Around 2000, Windows shipped with 500 device drivers, most of them provided by device vendors. Reportedly, 80% of Windows crashes were traced back to faulty device drivers; concurrency errors (incorrect locking and releasing of resources etc.) were the most frequent.
In the Linux 2.4.1 distribution, device drivers have 7 times more errors than the rest of the operating system. Among those, concurrency errors are the most frequent.

Example 3: Northeast American Power Blackout, 14 August 2003¶

World's second most widespread blackout in history:

12:15 p.m. Incorrect power flow telemetry in Ohio detected, but not properly corrected.
1:31 p.m. Eastlake, Ohio generating plant shuts down.
2:02 p.m. First 345 kV line in Ohio fails due to contact with a tree.
2:14 p.m. An alarm system fails at FirstEnergy's control room.
2:27 p.m. A second 345 kV line fails due to a tree.
…
4:10 p.m. Ontario separates from the western New York grid.
4:11 p.m. The Keith-Waterman, Bunce Creek-Scott 230 kV lines and the St. Clair–Lambton #1 230 kV line and #2 345 kV line between Michigan and Ontario fail.
4:12 p.m. Windsor, Ontario, and surrounding areas drop off the grid.
4:12 p.m. Northern New Jersey separates its power-grids from New York and the Philadelphia area, causing a cascade of failing secondary generator plants along the New Jersey coast and throughout the inland regions west.
4:13 p.m. End of cascading failure. 256 power plants are off-line, 85% of which went offline after the grid separations occurred, most due to the action of automatic protective controls.

10 million people in Ontario and 45 million people in eight U.S. states without power

Task Force Report:

… a software bug in General Electric Energy's Unix-based XA/21 energy management system that prevented alarms from showing on their control system. This alarm system stalled because of a race condition. After the alarm system failed silently without being noticed by the operators, unprocessed events (that had to be checked for an alarm) started to queue up and the primary server failed within 30 minutes.

Scientific American:

The event contributed to at least 11 deaths and cost an estimated $6 billion.

Example 4: Therac-25¶

Nancy Leveson and Clark Turner, An Investigation of the Therac-25 Accidents, 1993:

Some of the most widely cited software-related accidents in safety-critical systems involved a computerized radiation therapy machine called the Therac-25. Between June 1985 and January 1987, six known accidents involved massive overdoses by the Therac-25 - with resultant deaths and serious injuries. They have been described as the worst series of radiation accidents in the 35-year history of medical accelerators.

...

It is clear from the AECL [Atomic Energy of Canada Limited] documentation on the modifications that the software allows concurrent access to shared memory, that there is no real synchronization aside from data stored in shared variables, and that the "test" and "set" for such variables are not indivisible operations. Race conditions resulting from this implementation of multitasking played an important part in the accidents.

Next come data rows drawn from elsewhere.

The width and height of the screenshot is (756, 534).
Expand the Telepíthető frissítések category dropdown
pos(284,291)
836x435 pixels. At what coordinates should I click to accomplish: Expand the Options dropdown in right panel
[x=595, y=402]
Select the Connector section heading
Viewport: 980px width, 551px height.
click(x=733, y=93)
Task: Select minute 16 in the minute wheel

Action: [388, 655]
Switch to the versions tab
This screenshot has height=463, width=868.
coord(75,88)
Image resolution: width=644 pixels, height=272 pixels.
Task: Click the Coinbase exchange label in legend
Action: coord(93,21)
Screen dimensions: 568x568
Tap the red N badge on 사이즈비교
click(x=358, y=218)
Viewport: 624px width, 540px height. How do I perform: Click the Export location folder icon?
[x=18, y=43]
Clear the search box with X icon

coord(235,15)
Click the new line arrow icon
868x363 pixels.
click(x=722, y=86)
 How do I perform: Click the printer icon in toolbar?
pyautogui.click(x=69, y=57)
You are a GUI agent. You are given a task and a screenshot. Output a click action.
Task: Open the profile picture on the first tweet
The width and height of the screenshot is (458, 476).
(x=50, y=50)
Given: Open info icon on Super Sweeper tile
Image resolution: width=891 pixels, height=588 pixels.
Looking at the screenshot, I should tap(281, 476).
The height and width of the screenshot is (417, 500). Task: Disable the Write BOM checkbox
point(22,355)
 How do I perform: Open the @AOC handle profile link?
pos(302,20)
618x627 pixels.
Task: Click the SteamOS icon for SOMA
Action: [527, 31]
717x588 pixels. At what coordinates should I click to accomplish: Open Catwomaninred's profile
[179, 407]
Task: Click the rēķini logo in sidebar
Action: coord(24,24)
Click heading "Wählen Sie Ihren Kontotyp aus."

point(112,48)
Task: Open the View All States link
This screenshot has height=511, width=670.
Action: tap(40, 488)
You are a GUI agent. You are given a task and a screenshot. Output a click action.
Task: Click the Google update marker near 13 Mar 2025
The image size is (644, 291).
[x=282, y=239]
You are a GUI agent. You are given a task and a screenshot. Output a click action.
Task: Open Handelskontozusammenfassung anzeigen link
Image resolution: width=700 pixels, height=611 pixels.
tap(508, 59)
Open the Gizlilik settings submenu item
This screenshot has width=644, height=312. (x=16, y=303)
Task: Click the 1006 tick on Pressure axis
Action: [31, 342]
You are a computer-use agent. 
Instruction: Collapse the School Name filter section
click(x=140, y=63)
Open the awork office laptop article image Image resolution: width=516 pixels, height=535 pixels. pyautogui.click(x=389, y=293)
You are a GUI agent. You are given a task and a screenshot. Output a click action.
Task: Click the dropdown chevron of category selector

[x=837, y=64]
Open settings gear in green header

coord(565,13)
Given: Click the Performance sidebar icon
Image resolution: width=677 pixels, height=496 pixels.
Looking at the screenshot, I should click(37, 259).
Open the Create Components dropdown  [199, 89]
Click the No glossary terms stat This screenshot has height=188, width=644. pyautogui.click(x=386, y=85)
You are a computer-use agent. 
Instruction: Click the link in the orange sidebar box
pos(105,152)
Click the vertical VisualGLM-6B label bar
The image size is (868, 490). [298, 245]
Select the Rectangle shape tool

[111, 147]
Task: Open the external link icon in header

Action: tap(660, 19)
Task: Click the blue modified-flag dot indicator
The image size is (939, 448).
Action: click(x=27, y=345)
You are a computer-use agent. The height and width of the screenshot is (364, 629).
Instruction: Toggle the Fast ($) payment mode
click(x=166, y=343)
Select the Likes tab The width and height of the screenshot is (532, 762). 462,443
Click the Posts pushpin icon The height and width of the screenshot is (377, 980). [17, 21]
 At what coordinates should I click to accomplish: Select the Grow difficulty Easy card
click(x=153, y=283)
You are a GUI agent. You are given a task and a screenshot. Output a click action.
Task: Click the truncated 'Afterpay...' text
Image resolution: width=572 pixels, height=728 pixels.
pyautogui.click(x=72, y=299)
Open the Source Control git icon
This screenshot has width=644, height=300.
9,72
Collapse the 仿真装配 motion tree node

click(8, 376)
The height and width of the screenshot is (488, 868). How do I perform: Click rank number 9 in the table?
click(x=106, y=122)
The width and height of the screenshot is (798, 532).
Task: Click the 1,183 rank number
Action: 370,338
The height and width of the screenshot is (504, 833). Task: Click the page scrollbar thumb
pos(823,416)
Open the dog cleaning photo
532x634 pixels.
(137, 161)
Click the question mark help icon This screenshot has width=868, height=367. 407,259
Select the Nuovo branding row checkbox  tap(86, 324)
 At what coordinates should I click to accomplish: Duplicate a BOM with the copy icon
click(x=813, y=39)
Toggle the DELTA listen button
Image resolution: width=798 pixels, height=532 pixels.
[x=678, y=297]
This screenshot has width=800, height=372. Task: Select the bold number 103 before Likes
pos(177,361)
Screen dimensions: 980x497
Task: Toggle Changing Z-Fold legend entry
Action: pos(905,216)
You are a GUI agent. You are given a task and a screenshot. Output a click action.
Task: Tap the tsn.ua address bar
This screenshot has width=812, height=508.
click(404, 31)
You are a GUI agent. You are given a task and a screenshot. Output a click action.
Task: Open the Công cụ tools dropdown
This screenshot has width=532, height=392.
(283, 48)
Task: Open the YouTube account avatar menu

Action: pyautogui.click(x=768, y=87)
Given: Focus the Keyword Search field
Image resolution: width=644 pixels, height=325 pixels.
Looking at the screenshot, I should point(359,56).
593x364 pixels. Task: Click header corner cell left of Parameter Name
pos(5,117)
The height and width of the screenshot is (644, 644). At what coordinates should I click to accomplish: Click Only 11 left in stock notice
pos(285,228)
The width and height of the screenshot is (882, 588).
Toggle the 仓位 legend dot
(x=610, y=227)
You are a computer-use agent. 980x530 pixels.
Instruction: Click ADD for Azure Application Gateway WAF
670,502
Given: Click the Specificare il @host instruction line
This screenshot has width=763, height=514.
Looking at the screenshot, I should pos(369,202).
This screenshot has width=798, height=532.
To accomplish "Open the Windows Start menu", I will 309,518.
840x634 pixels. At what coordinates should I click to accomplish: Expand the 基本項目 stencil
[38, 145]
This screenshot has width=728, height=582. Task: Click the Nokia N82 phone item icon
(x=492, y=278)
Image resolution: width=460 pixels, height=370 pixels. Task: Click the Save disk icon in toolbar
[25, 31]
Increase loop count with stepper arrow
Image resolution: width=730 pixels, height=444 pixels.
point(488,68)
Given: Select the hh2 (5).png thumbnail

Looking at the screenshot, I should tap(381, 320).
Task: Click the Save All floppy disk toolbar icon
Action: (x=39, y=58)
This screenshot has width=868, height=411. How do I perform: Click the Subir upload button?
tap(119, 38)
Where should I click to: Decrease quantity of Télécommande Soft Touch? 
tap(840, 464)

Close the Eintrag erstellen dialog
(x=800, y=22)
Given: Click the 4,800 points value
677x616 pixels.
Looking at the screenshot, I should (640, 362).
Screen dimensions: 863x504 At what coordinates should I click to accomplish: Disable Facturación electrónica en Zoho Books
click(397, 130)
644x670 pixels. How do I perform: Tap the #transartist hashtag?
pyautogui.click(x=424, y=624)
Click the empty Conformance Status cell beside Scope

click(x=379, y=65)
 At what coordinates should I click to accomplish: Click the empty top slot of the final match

3. Why is Concurrent Programming Getting More Prevalent?¶

No description has been provided for this image

1. Increase in Internet Traffic (if it needs to be said)¶

Cisco Global Mobile Data Traffic Forecast, February 2019:

Global mobile data traffic grew 63 percent in 2016. The compound annual growth rate (CAGR) is predicted to be 46 percent from 2017 to 2022. (1 Exabyte = 10¹⁸ bytes.)

2. Increase in number of processor cores¶

Processor frequency is no longer increasing due to the power wall. For CMOS circuits:

Power = Capacitive load × Voltage² × Frequency

Single-thread performance is no longer increasing: the benefits of caching, pipelining, etc. are maxed out.

Number of transitors per processor is still increasing–linearly on a logarithmic scale, i.e. exponentially, doubling every 18 months as predicted by Gordon Moore.

This allow for more cores.

Further reading: Peter Denning and Ted Lewis, Exponential Laws of Computing Growth, 2017.

4. What can we do about it?¶

Libraries¶

Libraries hide some of the complexity for specific applications, e.g.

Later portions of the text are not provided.